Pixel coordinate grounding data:
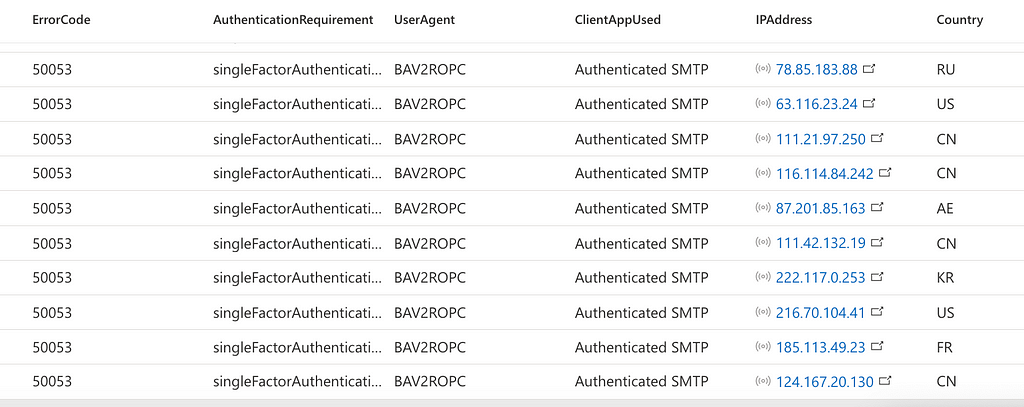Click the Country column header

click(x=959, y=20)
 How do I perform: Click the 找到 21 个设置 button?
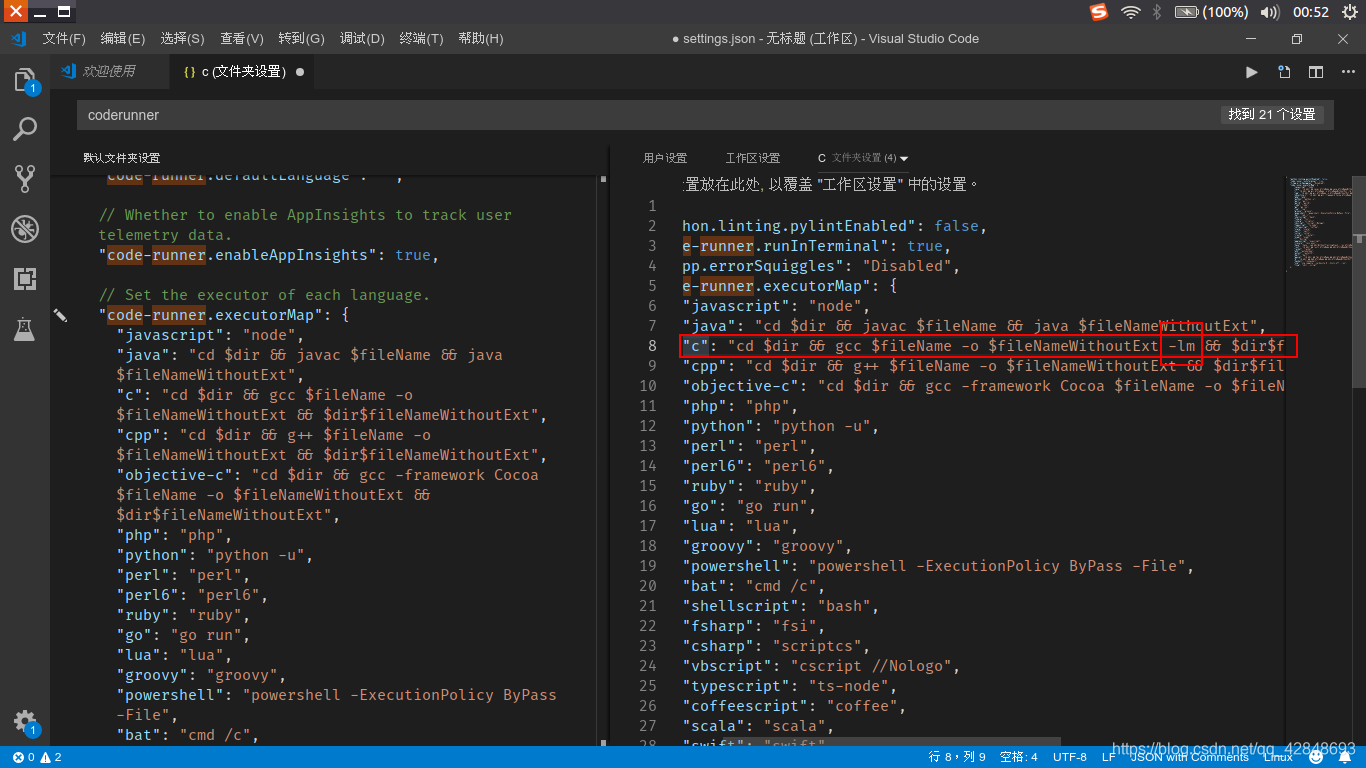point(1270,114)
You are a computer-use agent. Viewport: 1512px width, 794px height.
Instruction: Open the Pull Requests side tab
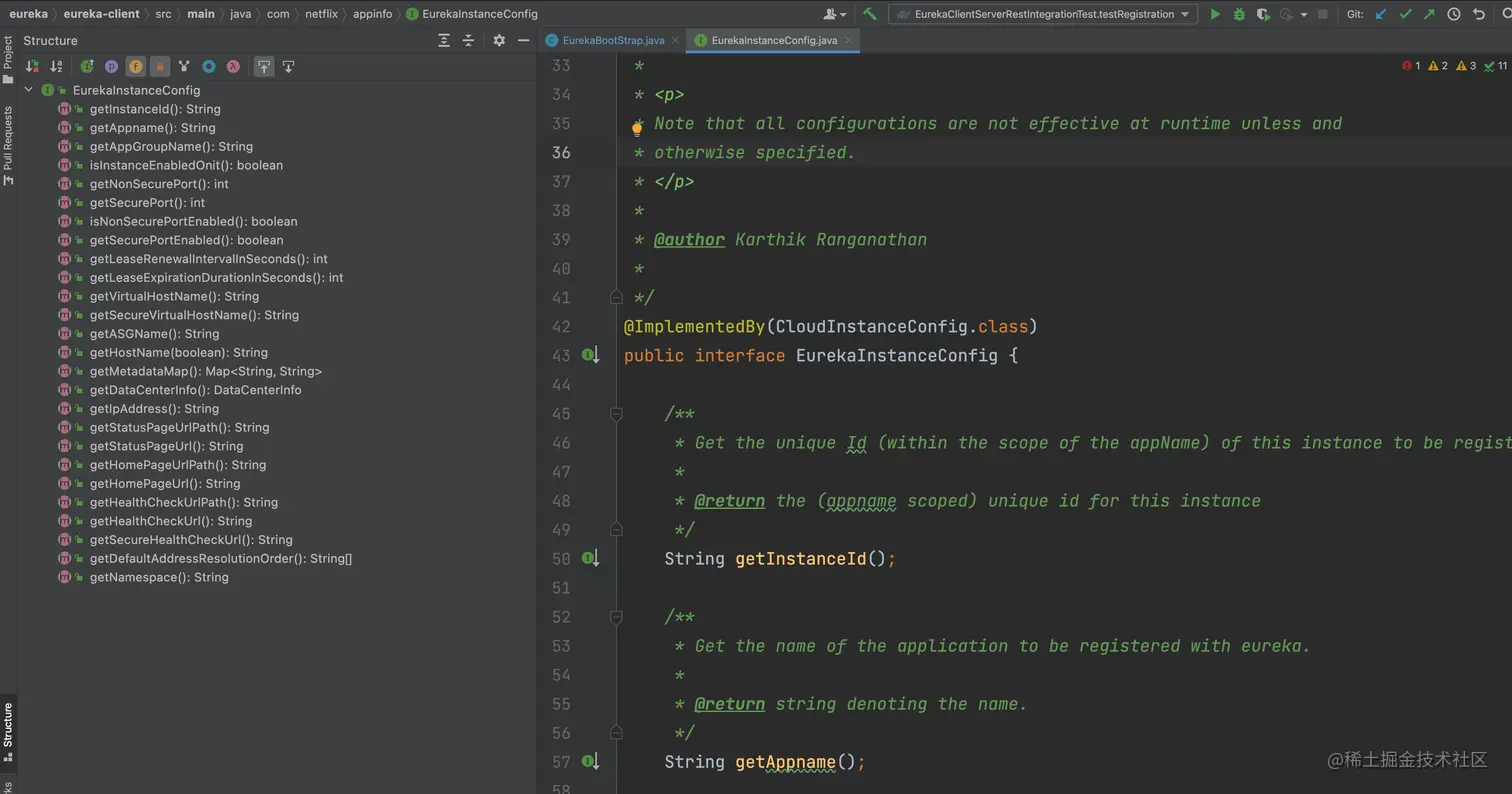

TRY IT: Once the line containing "How do I perform: Click" is found in the records above, it and every line after it up to the last must be repeated exactly, without pictures.

WRITTEN RESPONSE:
 How do I perform: Click the 找到 21 个设置 button?
point(1270,114)
You are a computer-use agent. Viewport: 1512px width, 794px height.
Instruction: Open the Pull Requests side tab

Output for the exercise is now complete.